I’ve been very fortunate in my work opportunities these last couple of years, seeing as I have no degree and I’ve been self-taught in almost all of the digital marketing skills I have. What started out as a goal 5 years ago has actually turned into reality – much to my surprise! And one of my biggest goals in pursuing digital marketing was to work for a fast-paced, cutting-edge marketing agency.
To me, this was the final validation for myself that maybe I could actually do this. It was also the validation that I knew what I was talking about. Self-education can often feel fragmented and overwhelming, so when you don’t have the experience of a structured environment, it’s hard to feel that you really know what you’re talking about.
So with that, I landed my first internship as a PR marketing coordinator at a small, California-based agency, followed by an apprenticeship with the largest privately held agency in the US.
This for me was HUGE. Especially as everyone else on my team had degrees and I did not.
And while these were easily some of the most valuable experiences that I’ve had regarding my work, they weren’t everything I dreamed they would be. They really opened my eyes to what a legit marketing agency was like – the structure, the level of professionalism, the attention to detail, the discipline, the problem-solving, and all of the many pieces and parts of a corporate machine required to please clients like Aeropostale, Etsy, Ancestry, Sony, E.l.f.. RiteAid, and practically every other large name you can think of.
This was a degree of organization that I simply had not seen before. And, while by the time I left I was highly regarded on my team for my work, it was really challenging.
My time spent there was also when I realized that, despite having reached my goal of working for a marketing agency, I couldn’t see my future working in this kind of setting. I don’t regret any of my time pursuing this path. It taught me so much that I didn’t know and made some really wonderful relationships. But here I also faced the reality that this path simply was not one that I would grow into.

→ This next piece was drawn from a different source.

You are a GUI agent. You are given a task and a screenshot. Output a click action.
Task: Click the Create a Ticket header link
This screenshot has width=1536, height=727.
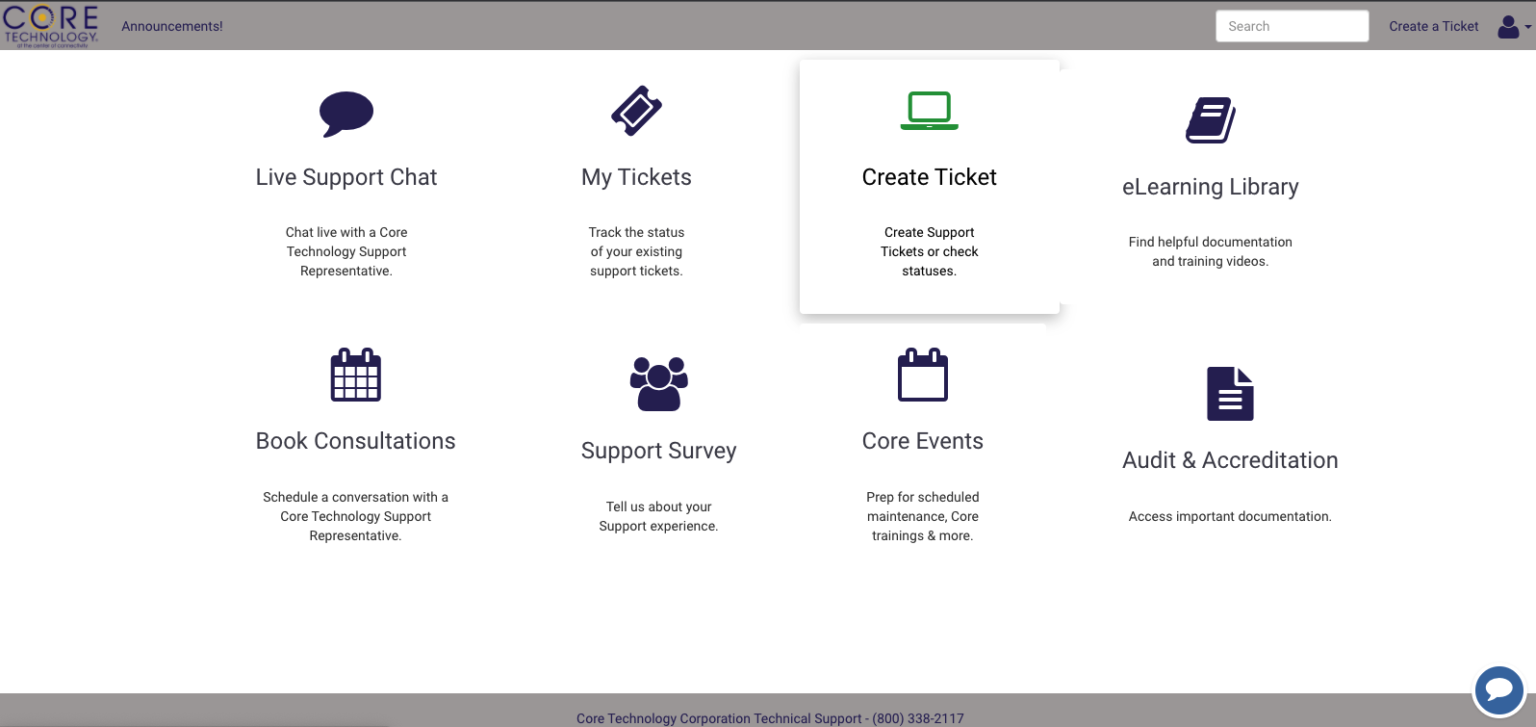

Before getting into the reasons why I don’t plan on ever working in a large corporation again, I want to make a note that I don’t judge anyone who chooses this path. In fact, I have serious respect for the hustle and grind it actually takes to succeed under such high pressure and competition; Even more, I really appreciate the people who are more suited to this kind of work and thrive in it.
With that, here’s why I never plan on working a corporate job again.
1. Lack of Geographical Freedom
This was one of the biggest ones for me. Since I grew up traveling full-time with my family, living in one place and having to stay there for work just doesn’t cut it for me. My upbringing definitely ruined me for a normal, stable life, but I’m okay with that.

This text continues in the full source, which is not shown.